Computer-Assisted Trauma Surgery Indian Medical PG Question 9: All are predisposing factors of Deep Vein thrombosis, EXCEPT :
- A. Lower limb trauma
- B. Cushing's syndrome
- C. Hip surgery
- D. Subungual melanoma (Correct Answer)
Computer-Assisted Trauma Surgery Explanation: ***Subungual melanoma***
- This is a rare form of melanoma that develops under the nail, and while serious, it is **not a recognized predisposing factor for deep vein thrombosis (DVT)**. Its primary concerns are local invasion and metastasis.
- Unlike conditions affecting blood clotting or endothelium, **subungual melanoma does not directly promote hypercoagulability, venous stasis, or endothelial damage** that contribute to DVT.
*Lower limb trauma*
- **Trauma to the lower limb** can cause **endothelial damage** to blood vessels and **venous stasis** due to immobility or swelling, both key components of **Virchow's triad** for DVT [1].

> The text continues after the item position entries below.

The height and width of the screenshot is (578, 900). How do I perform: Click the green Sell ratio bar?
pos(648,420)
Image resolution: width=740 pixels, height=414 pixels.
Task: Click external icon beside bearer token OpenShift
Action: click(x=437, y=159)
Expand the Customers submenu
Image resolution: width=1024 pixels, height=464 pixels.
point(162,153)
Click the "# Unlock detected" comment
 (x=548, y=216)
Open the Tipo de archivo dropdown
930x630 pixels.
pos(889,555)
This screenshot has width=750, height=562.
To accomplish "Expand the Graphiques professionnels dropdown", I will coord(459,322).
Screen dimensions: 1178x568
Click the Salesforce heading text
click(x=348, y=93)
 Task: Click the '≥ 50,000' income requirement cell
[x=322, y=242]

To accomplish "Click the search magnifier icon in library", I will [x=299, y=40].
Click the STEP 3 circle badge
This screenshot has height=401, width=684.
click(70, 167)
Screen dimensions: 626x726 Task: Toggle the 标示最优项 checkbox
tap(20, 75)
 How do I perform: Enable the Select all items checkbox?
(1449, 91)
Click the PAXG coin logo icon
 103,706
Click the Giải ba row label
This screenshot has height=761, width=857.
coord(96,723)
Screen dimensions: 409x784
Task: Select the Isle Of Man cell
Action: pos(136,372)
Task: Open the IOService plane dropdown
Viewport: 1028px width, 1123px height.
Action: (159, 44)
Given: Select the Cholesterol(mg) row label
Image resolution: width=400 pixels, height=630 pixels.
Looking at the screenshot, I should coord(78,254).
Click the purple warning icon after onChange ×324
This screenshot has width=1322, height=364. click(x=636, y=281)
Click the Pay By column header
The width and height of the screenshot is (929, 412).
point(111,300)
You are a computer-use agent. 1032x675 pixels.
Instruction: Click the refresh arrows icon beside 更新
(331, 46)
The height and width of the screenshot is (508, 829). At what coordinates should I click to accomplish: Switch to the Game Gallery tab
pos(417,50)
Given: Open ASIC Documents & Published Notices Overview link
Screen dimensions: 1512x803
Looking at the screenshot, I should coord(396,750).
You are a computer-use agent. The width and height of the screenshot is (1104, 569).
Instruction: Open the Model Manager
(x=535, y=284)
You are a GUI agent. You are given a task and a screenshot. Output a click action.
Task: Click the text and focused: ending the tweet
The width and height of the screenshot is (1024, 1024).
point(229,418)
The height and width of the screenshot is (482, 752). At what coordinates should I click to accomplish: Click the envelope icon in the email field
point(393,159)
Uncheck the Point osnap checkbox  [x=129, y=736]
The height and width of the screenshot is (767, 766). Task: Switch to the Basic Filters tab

- **Fractures or severe soft tissue injuries** often necessitate immobilization and can lead to inflammation, further increasing the risk of clot formation [1].
*Cushing's syndrome*
- **Cushing's syndrome** is associated with **hypercoagulability** due to increased levels of clotting factors, such as **factor VIII** and **fibrinogen**, and decreased fibrinolytic activity.
- The **elevated cortisol levels** seen in Cushing's syndrome [2] can directly contribute to a prothrombotic state, significantly increasing DVT risk.
*Hip surgery*
- **Major orthopedic surgeries**, especially hip surgery [1], are well-known to cause significant **venous stasis** and **endothelial damage**.
- **Post-operative immobility** and a generalized **inflammatory response** following surgery contribute to a high risk of DVT formation [1].
Computer-Assisted Trauma Surgery Indian Medical PG Question 10: Vacuum assisted closure is contraindicated in which of the following conditions -
- A. Chronic osteomyelitis
- B. Large amount of necrotic tissue with eschar (Correct Answer)
- C. Abdominal wound
- D. Surgical wound dehiscence
Computer-Assisted Trauma Surgery Explanation: ***Large amount of necrotic tissue with eschar***
- The presence of a large amount of **necrotic tissue** and **eschar** is a contraindication for VAC therapy because it prevents effective contact between the foam and viable tissue, impairing wound healing.
- Eschar acts as a physical barrier, trapping bacteria and hindering the proper function of negative pressure by preventing uniform pressure distribution and fluid removal from the wound bed.
*Chronic osteomyelitis*
- While chronic osteomyelitis can be challenging, VAC therapy can sometimes be used as an **adjunctive treatment** after surgical debridement to manage the wound and promote granulation tissue formation.
- It helps in controlling infection and closing the wound by removing exudates, reducing edema, and improving blood flow.
*Abdominal wound*
- VAC therapy is commonly used for **abdominal wounds**, especially after damage control surgery or in cases of open abdomen management.
- It facilitates closure by promoting granulation, reducing edema, and protecting the abdominal contents.
*Surgical wound dehiscence*
- **Surgical wound dehiscence** is a common indication for VAC therapy, as it helps to manage the open wound, promote granulation tissue, and prepare the wound for eventual secondary closure or grafting.
- VAC therapy reduces surgical site infections, removes exudates, and enhances tissue perfusion, leading to better wound healing outcomes.